- Founding leader: Sheikh Abu 'Ammar al-Iraqi
- Leaders: Sheikh Muhammad Hamza al-Tamimi Abu Ali al-Najafi (Syrian branch)
- Spokesperson: Sheikh Ammar al-Lami
- Dates active: 2006 — present
- Country: Iraq
- Allegiance: Axis of Resistance; Popular Mobilization Units Islamic Resistance in Iraq (denied); ;
- Active regions: Iraq Ba'athist Syria
- Ideology: Shiism Khomeinism
- Size: 2,000 combatants
- Wars: Iraqi conflict Iraq War; War in Iraq (2013–2017) Salahuddin campaign; Battle of Mosul (2016–2017); ; ; Syrian civil war Battle of Aleppo (2012–2016); Rif Dimashq Governorate campaign; ; Iran–Israel conflict Attacks on US bases during the Gaza war; 2024 Iran–Israel conflict; 2026 Iran war; ;
- Website: Official Twitter account Official YouTube channel

= True Promise Corps =

Militant organization in Iraq and Syria

The True Promise Corps (فيلق الوعد الصادق) is a militant organization in Syria and Iraq.

== History ==
===Foundation===
The True Promise Corps were founded after the 2006 Lebanon War, by Abu 'Ammar al-Iraqi against the coalition that invaded Iraq.
===Activities===
In 2013, the group sent fighters to Syria during the Syrian civil war, to "defend Shiite holy sites", they participated in the battle of Aleppo after defending the Air Force Intelligence headquarters in Aleppo, the Syrian branch has its headquarters in the rural area of Damascus.
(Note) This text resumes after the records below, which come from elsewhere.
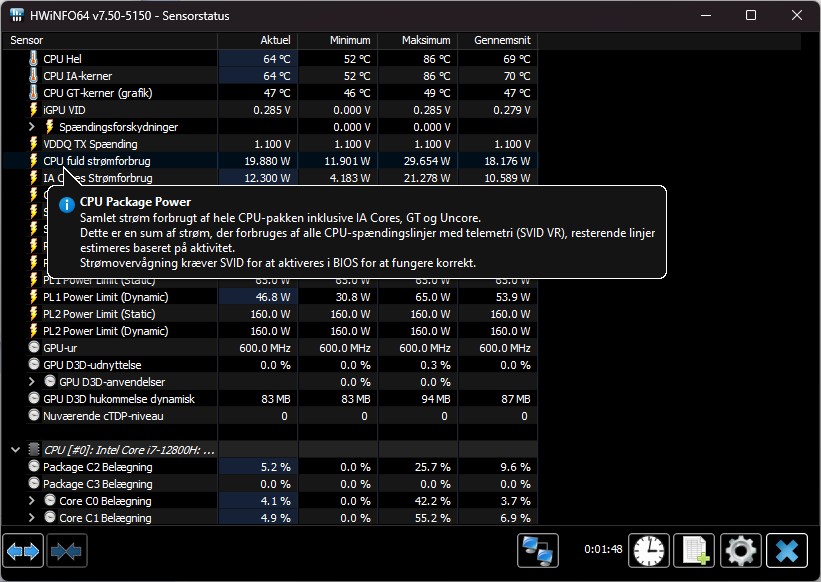821x582 pixels.
Task: Select the PL1 Power Limit (Dynamic) row
Action: [x=105, y=297]
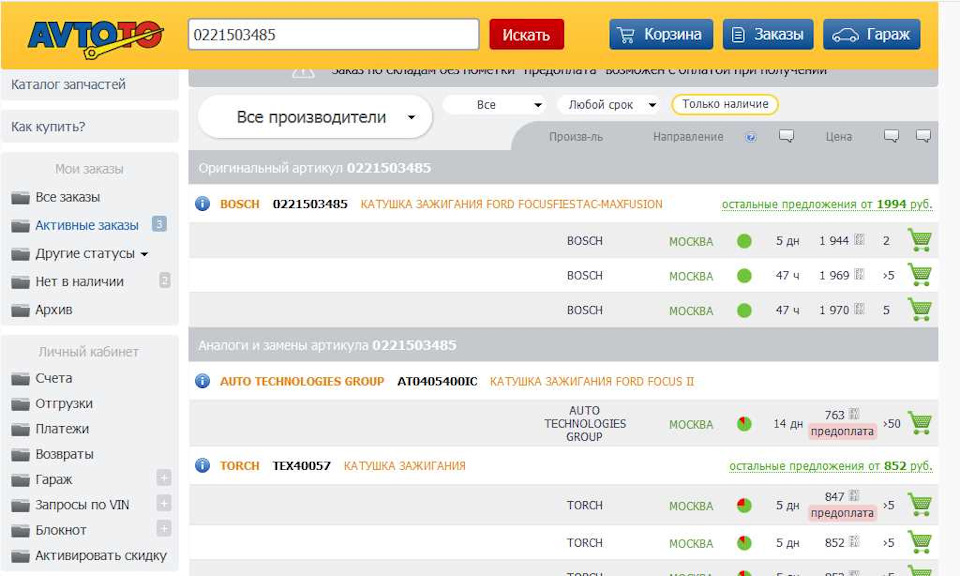Click the green availability indicator for first BOSCH row

coord(744,241)
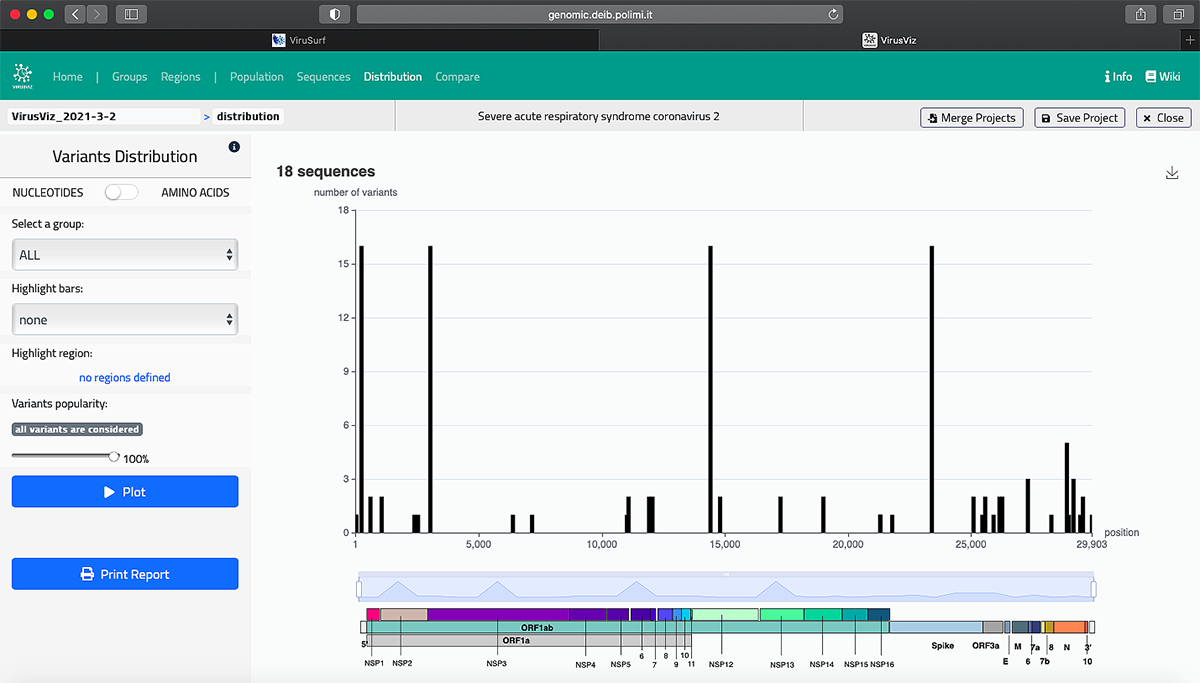This screenshot has height=683, width=1200.
Task: Reload the page with the refresh icon
Action: (x=833, y=15)
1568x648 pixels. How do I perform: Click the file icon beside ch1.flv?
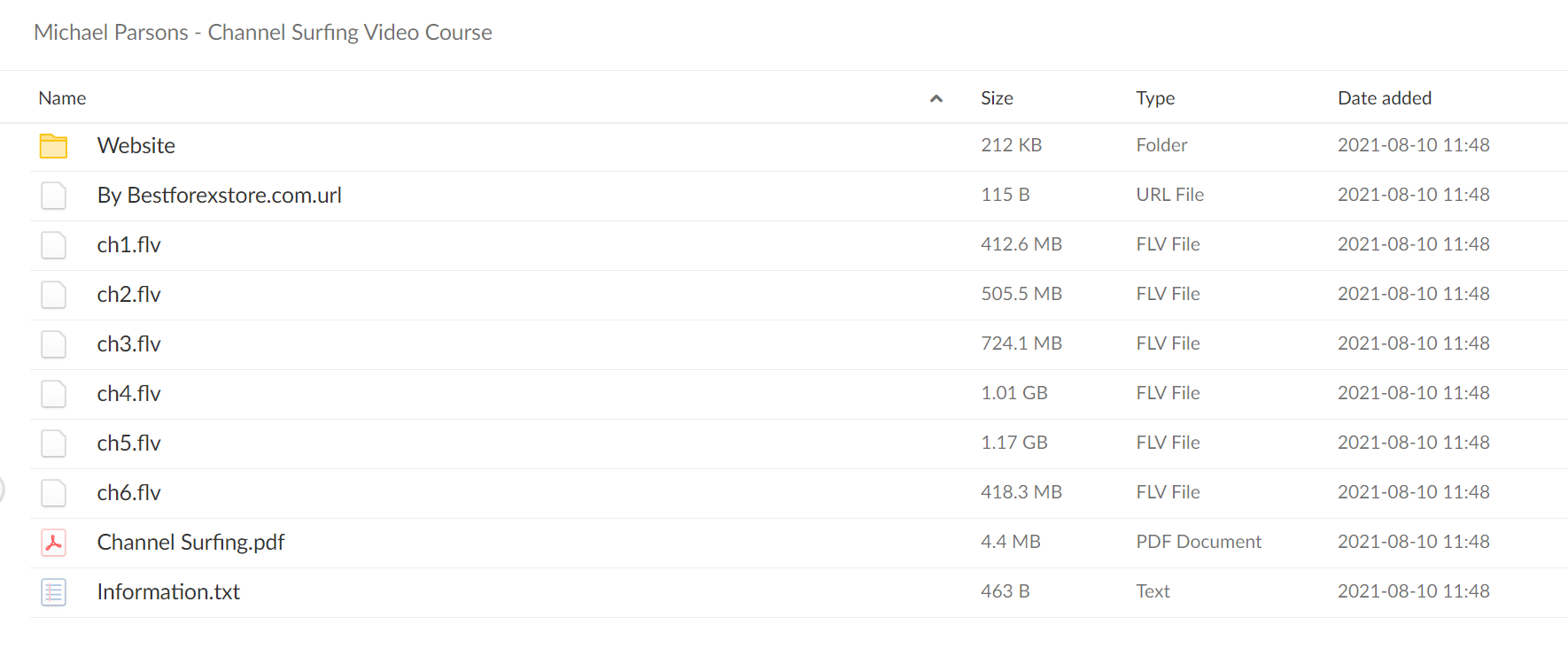coord(53,245)
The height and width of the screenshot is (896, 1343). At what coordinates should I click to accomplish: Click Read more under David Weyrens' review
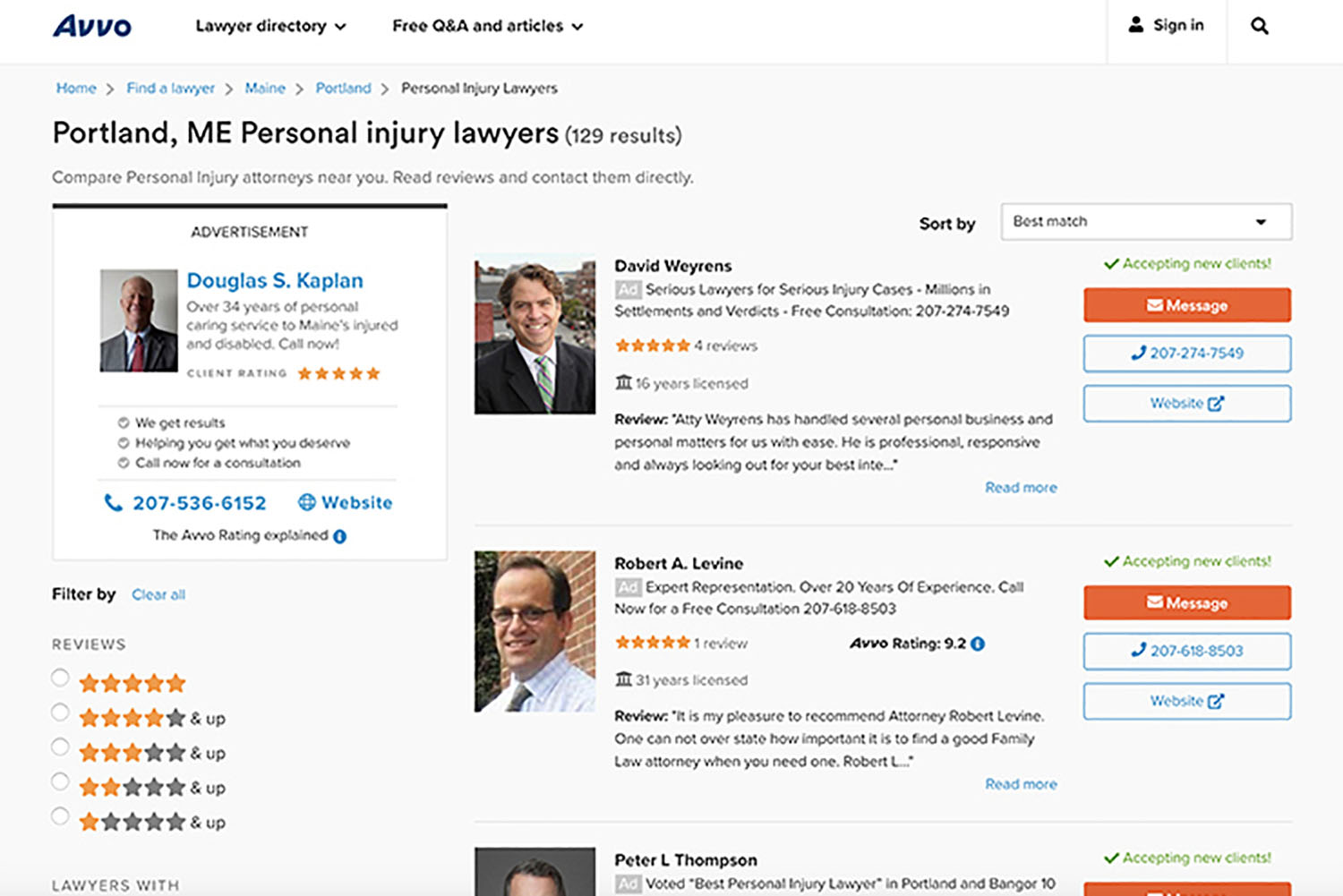point(1020,487)
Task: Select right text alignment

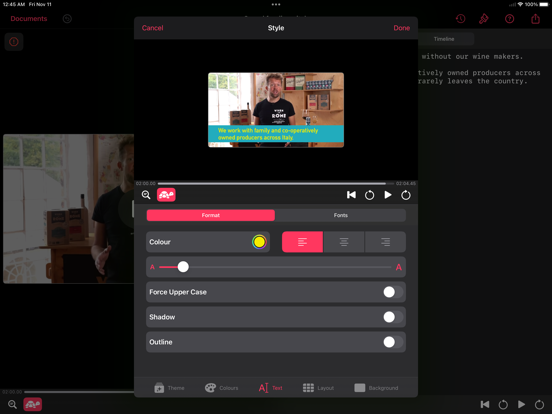Action: [x=385, y=242]
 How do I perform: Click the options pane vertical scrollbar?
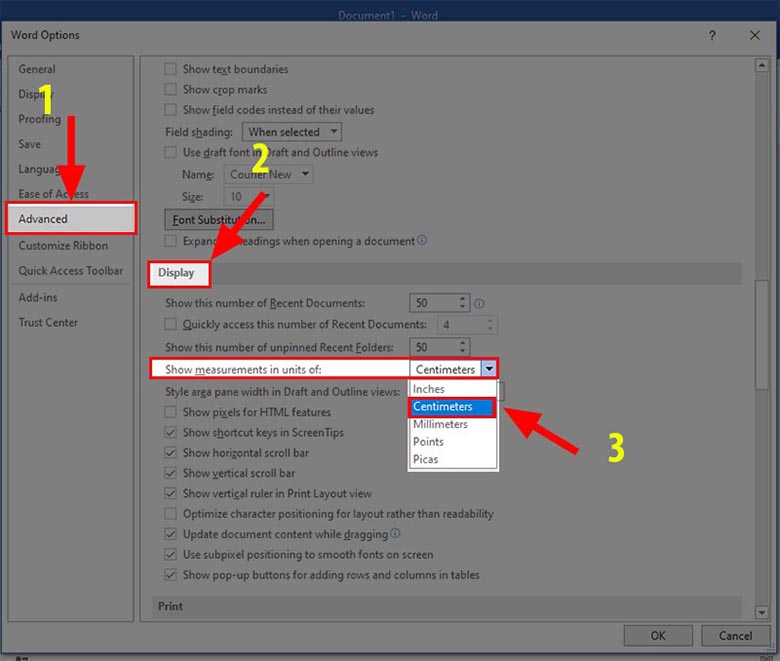(764, 330)
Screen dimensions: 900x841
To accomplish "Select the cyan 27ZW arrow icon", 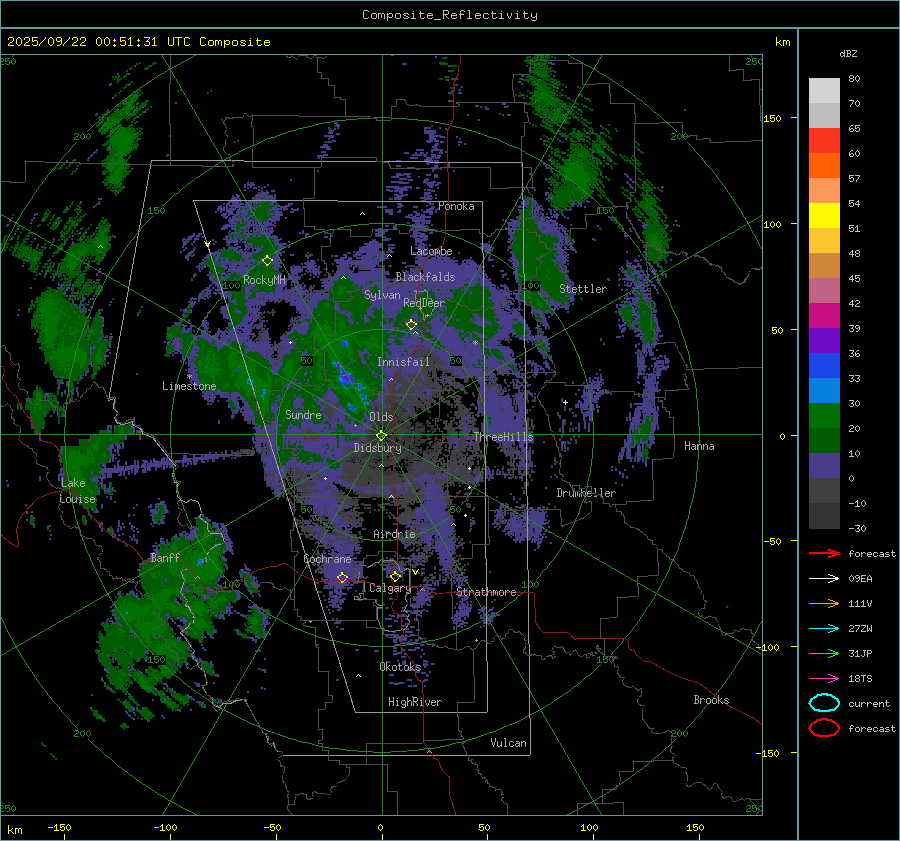I will click(x=823, y=628).
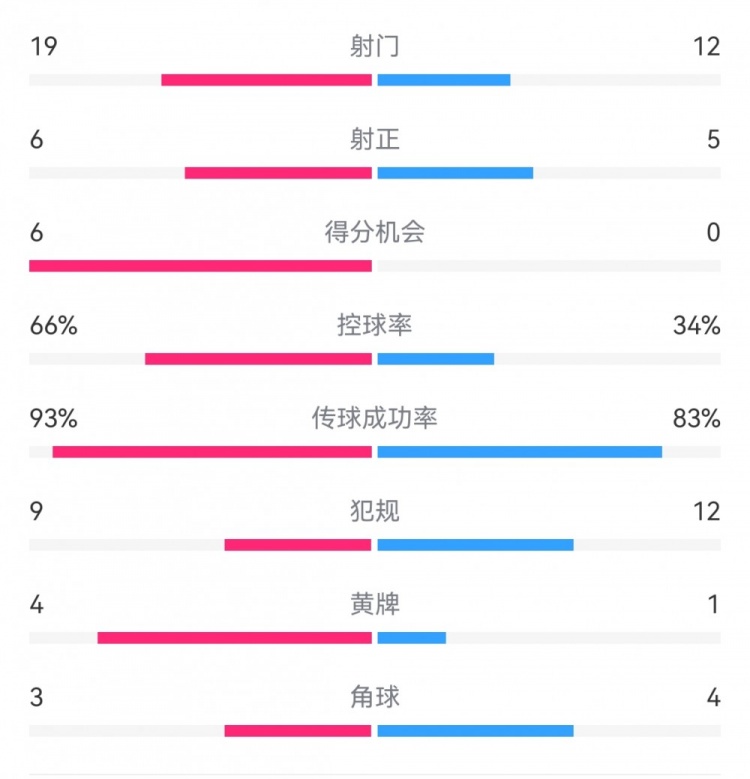The height and width of the screenshot is (779, 750).
Task: Select the 0 value beside 得分机会
Action: pos(713,233)
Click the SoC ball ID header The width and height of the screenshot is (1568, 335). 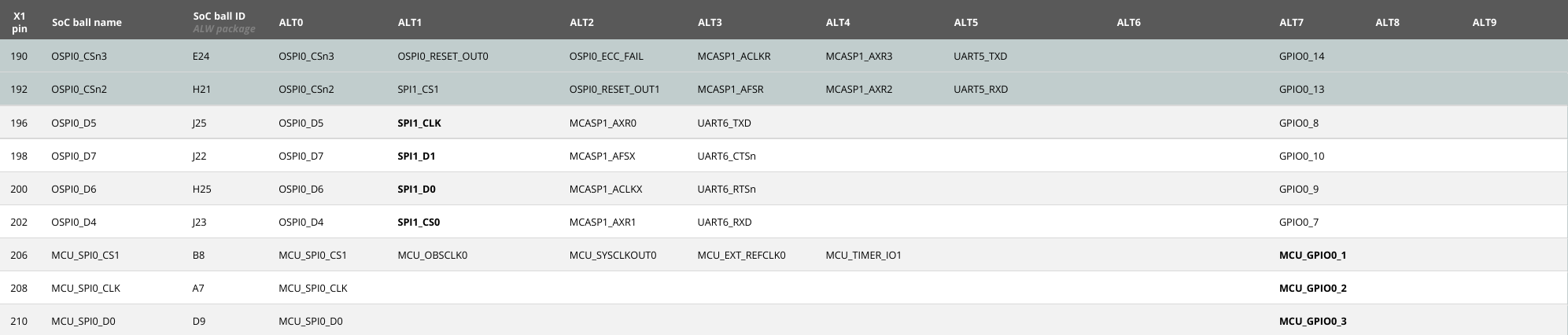219,17
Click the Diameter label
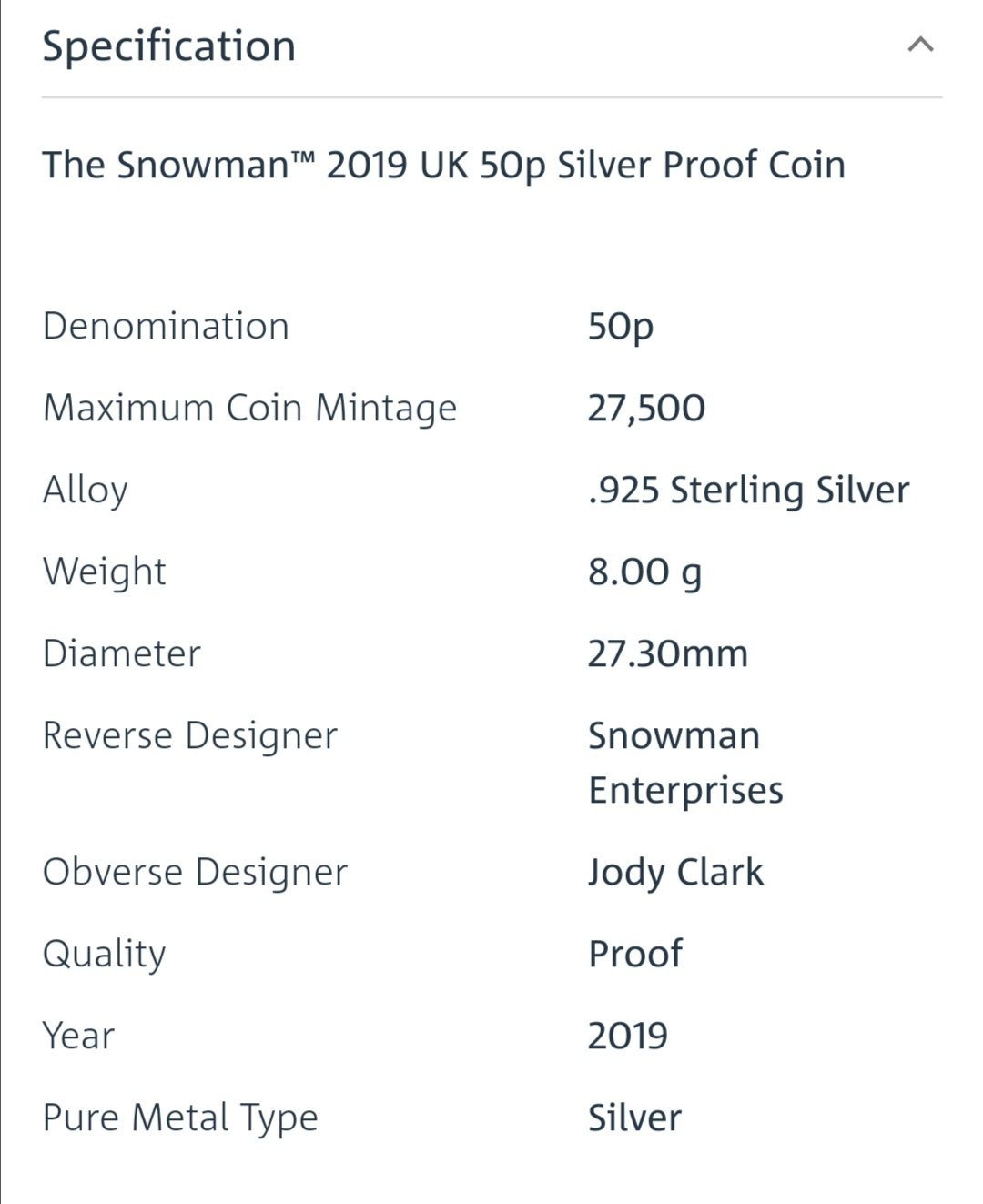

In 2014, after the Islamic State invasion of Iraq, the group fight against Daesh in Saladin Governorate and Tikrit during the Salahuddin campaign, and Fallujah and the Battle of Mosul.

The group congratulated the Islamic Resistance in Iraq on April 2024 attacks on Israel, and launched rockets themselves.

During the 2026 Iran war, the group declared its alignment with the Axis of Resistance.
===Leadership===
The group's leader is Sheikh Muhammad al-Tamimi, the same secretary general of "Harakat al-Mustaḍa'fin al-Islamiya," the group that professes affinity with the Ayatollah Ali Khamenei, the group spokesperson is Sheikh Ammar al-Lami.

The Syrian branch of the organization is led by Abu Ali al-Najafi, who has 2,000 fighters in Syria.

Muhammad Hamza al-Tamimi declared during the attacks on US bases during the Gaza war, that "the resistance is always the defender and the one that sacrifices itself for the stability of Iraq".

According to Muhammad Hamza al-Tamimi, the group is part of the Islamic Resistance in Iraq, however, True Promise Corps participation in the Islamic Resistance in Iraq has not been publicly declared.